给你二叉树的根节点 root 和一个表示目标和的整数 targetSum 。判断该树中是否存在 根节点到叶子节点 的路径,这条路径上所有节点值相加等于目标和 targetSum 。如果存在,返回 true ;否则,返回 false 。

叶子节点 是指没有子节点的节点。

示例 1:

Golang每日一练(leetDay0038) 二叉树专题(7)_第1张图片

输入:root = [5,4,8,11,null,13,4,7,2,null,null,null,1], targetSum = 22
输出:true
解释:等于目标和的根节点到叶节点路径如上图所示。

示例 2:

Golang每日一练(leetDay0038) 二叉树专题(7)_第2张图片

输入:root = [1,2,3], targetSum = 5
输出:false
解释:树中存在两条根节点到叶子节点的路径:
(1 --> 2): 和为 3
(1 --> 3): 和为 4
不存在 sum = 5 的根节点到叶子节点的路径。

示例 3:

输入:root = [], targetSum = 0
输出:false
解释:由于树是空的,所以不存在根节点到叶子节点的路径。

提示:

  • 树中节点的数目在范围 [0, 5000] 内
  • -1000 <= Node.val <= 1000
  • -1000 <= targetSum <= 1000

代码:

package main

import (
	"fmt"
)

const null = -1 << 31

type TreeNode struct {
	Val   int
	Left  *TreeNode
	Right *TreeNode
}

func hasPathSum(root *TreeNode, targetSum int) bool {
	sum := func(arr []int) int {
		res := 0
		for i := 0; i < len(arr); i++ {
			res += arr[i]
		}
		return res
	}
	for _, path := range binaryTreePaths(root) {
		if sum(path) == targetSum {
			return true
		}
	}
	return false
}

func binaryTreePaths(root *TreeNode) [][]int {
	res := [][]int{}
	if root == nil {
		return res
	}
	if root.Left == nil && root.Right == nil {
		return [][]int{{root.Val}}
	}
	leftPaths := binaryTreePaths(root.Left)
	rightPaths := binaryTreePaths(root.Right)

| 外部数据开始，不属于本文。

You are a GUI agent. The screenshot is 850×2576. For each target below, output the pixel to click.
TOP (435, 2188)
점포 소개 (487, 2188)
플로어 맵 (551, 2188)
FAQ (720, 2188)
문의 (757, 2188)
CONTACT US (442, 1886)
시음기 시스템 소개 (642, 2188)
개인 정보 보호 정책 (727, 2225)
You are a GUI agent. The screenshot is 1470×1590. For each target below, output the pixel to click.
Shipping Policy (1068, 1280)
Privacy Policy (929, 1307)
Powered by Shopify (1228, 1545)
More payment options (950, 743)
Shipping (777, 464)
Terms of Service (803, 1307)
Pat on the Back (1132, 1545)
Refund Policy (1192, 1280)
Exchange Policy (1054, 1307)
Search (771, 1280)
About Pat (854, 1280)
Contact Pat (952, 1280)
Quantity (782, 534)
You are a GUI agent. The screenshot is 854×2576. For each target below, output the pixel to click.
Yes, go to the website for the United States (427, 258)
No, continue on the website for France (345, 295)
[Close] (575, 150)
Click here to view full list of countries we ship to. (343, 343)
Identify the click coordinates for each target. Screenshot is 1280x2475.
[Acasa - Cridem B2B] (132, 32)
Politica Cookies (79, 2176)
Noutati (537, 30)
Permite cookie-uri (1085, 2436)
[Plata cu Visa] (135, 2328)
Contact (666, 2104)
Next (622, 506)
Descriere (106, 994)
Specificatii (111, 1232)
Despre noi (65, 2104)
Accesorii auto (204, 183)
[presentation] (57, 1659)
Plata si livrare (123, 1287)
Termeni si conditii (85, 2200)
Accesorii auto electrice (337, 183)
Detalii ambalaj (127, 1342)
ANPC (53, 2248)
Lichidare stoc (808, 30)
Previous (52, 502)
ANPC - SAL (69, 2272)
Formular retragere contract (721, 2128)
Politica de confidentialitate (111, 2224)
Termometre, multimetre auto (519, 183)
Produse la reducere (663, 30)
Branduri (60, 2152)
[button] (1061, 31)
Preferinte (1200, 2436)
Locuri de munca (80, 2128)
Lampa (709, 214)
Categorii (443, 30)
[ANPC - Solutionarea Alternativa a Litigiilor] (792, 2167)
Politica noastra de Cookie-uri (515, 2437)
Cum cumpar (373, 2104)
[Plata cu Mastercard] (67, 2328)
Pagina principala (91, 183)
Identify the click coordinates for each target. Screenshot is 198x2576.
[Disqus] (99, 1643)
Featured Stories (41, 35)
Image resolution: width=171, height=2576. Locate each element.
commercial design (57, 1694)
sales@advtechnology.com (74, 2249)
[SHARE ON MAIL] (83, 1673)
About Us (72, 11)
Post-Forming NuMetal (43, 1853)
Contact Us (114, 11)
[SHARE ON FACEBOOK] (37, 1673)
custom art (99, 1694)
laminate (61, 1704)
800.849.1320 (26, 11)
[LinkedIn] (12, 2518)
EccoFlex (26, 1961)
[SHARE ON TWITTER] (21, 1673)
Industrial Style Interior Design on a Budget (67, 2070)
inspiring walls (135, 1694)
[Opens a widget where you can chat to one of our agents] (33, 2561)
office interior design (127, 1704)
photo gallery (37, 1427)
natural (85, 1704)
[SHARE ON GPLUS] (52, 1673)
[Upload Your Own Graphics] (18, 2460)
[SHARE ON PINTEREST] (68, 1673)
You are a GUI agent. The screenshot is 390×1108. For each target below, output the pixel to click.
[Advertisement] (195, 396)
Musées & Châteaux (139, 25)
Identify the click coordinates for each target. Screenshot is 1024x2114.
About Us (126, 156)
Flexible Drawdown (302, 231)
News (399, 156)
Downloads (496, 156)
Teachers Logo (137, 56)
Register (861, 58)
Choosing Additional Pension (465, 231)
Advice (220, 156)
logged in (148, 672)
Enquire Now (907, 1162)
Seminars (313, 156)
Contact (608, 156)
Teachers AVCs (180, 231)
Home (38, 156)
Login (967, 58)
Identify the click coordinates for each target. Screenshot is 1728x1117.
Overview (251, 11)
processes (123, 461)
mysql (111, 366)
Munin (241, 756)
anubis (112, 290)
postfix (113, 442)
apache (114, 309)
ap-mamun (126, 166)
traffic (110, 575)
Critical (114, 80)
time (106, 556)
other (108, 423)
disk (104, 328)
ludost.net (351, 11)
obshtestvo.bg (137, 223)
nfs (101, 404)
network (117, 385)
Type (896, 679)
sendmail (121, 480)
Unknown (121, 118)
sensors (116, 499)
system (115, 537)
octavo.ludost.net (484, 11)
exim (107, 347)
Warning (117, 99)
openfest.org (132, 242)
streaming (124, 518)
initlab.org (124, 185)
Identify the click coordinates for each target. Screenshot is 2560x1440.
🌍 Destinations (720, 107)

	paths := make([][]int, 0)
	for _, path := range leftPaths {
		paths = append(paths, append([]int{root.Val}, path...))
	}
	for _, path := range rightPaths {
		paths = append(paths, append([]int{root.Val}, path...))
	}
	return paths
}

func buildTree(nums []int) *TreeNode {
	if len(nums) == 0 {
		return nil
	}
	root := &TreeNode{Val: nums[0]}
	Queue := []*TreeNode{root}
	idx := 1
	for idx < len(nums) {
		node := Queue[0]
		Queue = Queue[1:]
		if nums[idx] != null {
			node.Left = &TreeNode{Val: nums[idx]}
			Queue = append(Queue, node.Left)
		}
		idx++
		if idx < len(nums) && nums[idx] != null {
			node.Right = &TreeNode{Val: nums[idx]}
			Queue = append(Queue, node.Right)
		}
		idx++
	}
	return root
}

func main() {
	nums := []int{5, 4, 8, 11, null, 13, 4, 7, 2, null, null, 5, 1}
	root := buildTree(nums)
	fmt.Println(hasPathSum(root, 22))
	nums2 := []int{1, 2, 3}
	root = buildTree(nums2)
	fmt.Println(hasPathSum(root, 5))
	nums3 := []int{}
	root = buildTree(nums3)
	fmt.Println(hasPathSum(root, 0))
}

输出:

true
false
false


113. 路径总和 II Path Sum II

给你二叉树的根节点 root 和一个整数目标和 targetSum ,找出所有 从根节点到叶子节点 路径总和等于给定目标和的路径。

叶子节点 是指没有子节点的节点。

示例 1:

Golang每日一练(leetDay0038) 二叉树专题(7)_第3张图片

输入:root = [5,4,8,11,null,13,4,7,2,null,null,5,1], targetSum = 22
输出:[[5,4,11,2],[5,8,4,5]]

示例 2:

Golang每日一练(leetDay0038) 二叉树专题(7)_第4张图片

输入:root = [1,2,3], targetSum = 5
输出:[]

示例 3:

输入:root = [1,2], targetSum = 0
输出:[]

提示:

  • 树中节点总数在范围 [0, 5000] 内
  • -1000 <= Node.val <= 1000
  • -1000 <= targetSum <= 1000

代码1:

package main

import (
	"fmt"
)

const null = -1 << 31

type TreeNode struct {
	Val   int
	Left  *TreeNode
	Right *TreeNode
}

func pathSum(root *TreeNode, targetSum int) [][]int {
	res := [][]int{}
	sum := func(arr []int) int {
		res := 0
		for i := 0; i < len(arr); i++ {
			res += arr[i]
		}
		return res
	}
	for _, path := range binaryTreePaths(root) {
		if sum(path) == targetSum {
			res = append(res, append([]int{}, path...))
		}
	}
	return res
}

func binaryTreePaths(root *TreeNode) [][]int {
	res := [][]int{}
	if root == nil {
		return res
	}
	if root.Left == nil && root.Right == nil {
		return [][]int{{root.Val}}
	}
	leftPaths := binaryTreePaths(root.Left)
	rightPaths := binaryTreePaths(root.Right)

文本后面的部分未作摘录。